A Phase II Trial of the Combination of Obinutuzumab, Ibrutinib, and Venetoclax in Patients With Previously Untreated Follicular Lymphoma
Overview
- Phase
- Phase 2
- Intervention
- Ibrutinib
- Conditions
- Ann Arbor Stage II Follicular Lymphoma
- Sponsor
- University of California, Davis
- Enrollment
- 40
- Locations
- 6
- Primary Endpoint
- Complete response (CR) rate
- Status
- Active, not recruiting
- Last Updated
- 19 days ago
Overview
Brief Summary
This phase II trial studies how well obinutuzumab, ibrutinib, and venetoclax work in treating patients with previously untreated stage II-IV follicular lymphoma. Immunotherapy with obinutuzumab may induce changes in body's immune system and may interfere with the ability of tumor cells to grow and spread. Ibrutinib and venetoclax may stop the growth of tumor cells by blocking some of the enzymes needed for cell growth. Giving obinutuzumab, ibrutinib, and venetoclax together may work better in treating follicular lymphoma compared to each drug alone.
Detailed Description
PRIMARY OBJECTIVE: I. To evaluate the efficacy of obinutuzumab combined with venetoclax and ibrutinib in patients with previously untreated follicular lymphoma (FL) (determined by a positron emission tomography \[PET\]/computed tomography \[CT\] complete response \[CR\] rate at 12 months as per International Workshop Lymphoma Response Criteria, Cheson 2014). SECONDARY OBJECTIVES: I. To evaluate the safety and tolerability of obinutuzumab in combination with venetoclax and ibrutinib in patients with untreated FL as assessed by frequency, severity, and relatedness of treatment-emergent adverse events (AEs) as well as frequency of treatment-emergent AEs requiring discontinuation or dose reduction of study drug. II. To evaluate the efficacy of obinutuzumab in combination with venetoclax and ibrutinib in subjects with untreated FL as assessed by CR at 30 months, overall response rate (ORR) (CR + partial response \[PR\]), duration of response (DOR), time to next anti-lymphoma treatment (TTNT), progression-free survival (PFS), and OS. OUTLINE: Patients receive obinutuzumab intravenously (IV) over 60 minutes on days 1, 8, and 15 of cycle 1, day 1 of cycles 2-6, 8, 10, 12, 14, 16, 18, 20, 22, and 24. Patients also receive venetoclax orally (PO) once daily (QD) on days 1-28 (days 4-28 of cycle 1) and ibrutinib PO QD on days 1-28. Treatment repeats every 28 days for up to 24 cycles in the absence of disease progression or unacceptable toxicity. After completion of study treatment, patients are followed up periodically for up to 2 years.
Investigators
Joseph Tuscano
Principal Investigator
University of California, Davis
Eligibility Criteria
Inclusion Criteria
- •A diagnosis of follicular lymphoma (grades 1, 2, or 3a), untreated
- •Able and willing to provide written informed consent and to comply with the study protocol
- •Bi-dimensionally measurable disease, with at least one mass lesion \>= 2 cm in longest diameter by CT, PET/CT, and/or magnetic resonance imaging (MRI)
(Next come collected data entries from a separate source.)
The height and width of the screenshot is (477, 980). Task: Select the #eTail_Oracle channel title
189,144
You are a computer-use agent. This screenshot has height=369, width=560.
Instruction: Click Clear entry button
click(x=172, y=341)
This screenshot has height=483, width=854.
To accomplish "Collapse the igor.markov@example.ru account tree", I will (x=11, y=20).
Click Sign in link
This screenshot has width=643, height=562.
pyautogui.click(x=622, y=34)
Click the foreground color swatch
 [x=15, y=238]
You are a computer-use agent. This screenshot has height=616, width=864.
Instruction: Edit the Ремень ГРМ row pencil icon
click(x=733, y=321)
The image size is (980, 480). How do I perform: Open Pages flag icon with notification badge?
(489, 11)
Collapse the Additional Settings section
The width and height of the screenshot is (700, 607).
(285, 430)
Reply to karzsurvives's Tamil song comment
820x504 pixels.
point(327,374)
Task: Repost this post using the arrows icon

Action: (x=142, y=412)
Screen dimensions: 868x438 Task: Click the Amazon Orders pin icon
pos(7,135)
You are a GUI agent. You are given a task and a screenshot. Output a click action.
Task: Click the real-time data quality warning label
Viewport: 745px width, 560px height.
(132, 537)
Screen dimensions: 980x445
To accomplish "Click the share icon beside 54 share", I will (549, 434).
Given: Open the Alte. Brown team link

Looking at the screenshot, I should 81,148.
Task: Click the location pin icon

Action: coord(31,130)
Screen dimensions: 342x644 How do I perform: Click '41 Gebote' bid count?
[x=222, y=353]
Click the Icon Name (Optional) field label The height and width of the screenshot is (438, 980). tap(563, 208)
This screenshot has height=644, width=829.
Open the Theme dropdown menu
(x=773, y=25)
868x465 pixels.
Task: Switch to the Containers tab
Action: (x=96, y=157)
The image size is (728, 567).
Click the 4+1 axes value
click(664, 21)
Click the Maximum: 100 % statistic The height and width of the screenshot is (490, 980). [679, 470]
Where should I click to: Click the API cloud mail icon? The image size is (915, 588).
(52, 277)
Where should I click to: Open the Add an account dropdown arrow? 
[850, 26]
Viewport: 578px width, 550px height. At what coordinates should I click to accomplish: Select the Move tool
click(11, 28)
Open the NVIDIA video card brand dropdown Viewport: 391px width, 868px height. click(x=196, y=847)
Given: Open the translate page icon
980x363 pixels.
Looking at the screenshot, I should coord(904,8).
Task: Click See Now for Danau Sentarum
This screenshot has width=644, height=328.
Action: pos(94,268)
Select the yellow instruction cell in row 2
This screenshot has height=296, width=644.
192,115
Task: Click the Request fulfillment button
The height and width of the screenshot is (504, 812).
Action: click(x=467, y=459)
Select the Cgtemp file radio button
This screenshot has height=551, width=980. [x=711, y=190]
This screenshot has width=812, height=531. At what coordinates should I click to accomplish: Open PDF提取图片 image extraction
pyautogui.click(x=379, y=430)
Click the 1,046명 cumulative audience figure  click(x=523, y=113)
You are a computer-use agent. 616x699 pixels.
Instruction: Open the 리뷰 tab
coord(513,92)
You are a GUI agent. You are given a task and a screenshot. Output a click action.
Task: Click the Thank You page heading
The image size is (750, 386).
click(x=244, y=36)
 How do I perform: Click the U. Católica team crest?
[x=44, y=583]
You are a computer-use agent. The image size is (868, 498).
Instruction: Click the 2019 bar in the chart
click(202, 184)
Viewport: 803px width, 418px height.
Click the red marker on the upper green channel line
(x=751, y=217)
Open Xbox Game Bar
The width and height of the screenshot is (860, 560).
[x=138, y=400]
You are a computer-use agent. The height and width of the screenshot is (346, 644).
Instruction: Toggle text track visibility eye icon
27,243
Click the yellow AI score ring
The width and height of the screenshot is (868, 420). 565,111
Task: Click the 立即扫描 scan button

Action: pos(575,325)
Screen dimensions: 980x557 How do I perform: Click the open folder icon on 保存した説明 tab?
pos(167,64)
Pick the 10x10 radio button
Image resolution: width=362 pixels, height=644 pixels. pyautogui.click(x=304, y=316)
- •Must be in need of therapy as evidenced by at least one of the following criteria:
- •Bulky disease defined as:
- •A nodal or extranodal (except spleen) mass \> 7 cm in its greater diameter or,
- •At least 3 nodal or extranodal sites \>= 3 cm in diameter
- •Presence of at least one B symptom:
- •Fever (\> 38 Celsius \[C\]) not due to infectious etiology
- •Night sweats
Exclusion Criteria
- •Known active central nervous system lymphoma or leptomeningeal disease
- •Follicular lymphoma with evidence of diffuse large B-cell transformation
- •Grade 3b follicular lymphoma
- •Any prior history of other malignancy besides follicular lymphoma, unless the patient has been free of disease for \>= 5 years and felt to be at low risk for recurrence by the treating physician, except:
- •Adequately treated non-melanoma skin cancer or lentigo maligna without evidence of disease
- •Adequately treated cervical carcinoma in situ without evidence of disease
- •Any life-threatening illness, medical condition, or organ system dysfunction which, in the investigator's opinion, could compromise the subject's safety, interfere with the absorption or metabolism of ibrutinib capsules, or put the study outcomes at undue risk
- •History of severe allergic or anaphylactic reactions to monoclonal antibody therapy (e.g., patients in whom dosing with obinutuzumab would be contraindicated for safety reasons)
- •Known history of human immunodeficiency virus (HIV), active hepatitis C virus, active hepatitis B virus infection, or known bacterial, viral, fungal, mycobacterial, parasitic active systemic infection requiring treatment with IV antibiotics or hospitalization within 4 weeks prior to the start of cycle 1
- •Patients with inactive hepatitis B infection must adhere to hepatitis B reactivation prophylaxis unless contraindicated
Arms & Interventions
Treatment (obinutuzumab, venetoclax, ibrutinib)
Patients receive obinutuzumab IV over 60 minutes on days 1, 8, and 15 of cycle 1, day 1 of cycles 2-6, 8, 10, 12, 14, 16, 18, 20, 22, and 24. Patients also receive venetoclax PO QD on days 1-28 (days 4-28 of cycle 1) and ibrutinib PO QD on days 1-28. Treatment repeats every 28 days for up to 24 cycles in the absence of disease progression or unacceptable toxicity.
Intervention: Ibrutinib
Treatment (obinutuzumab, venetoclax, ibrutinib)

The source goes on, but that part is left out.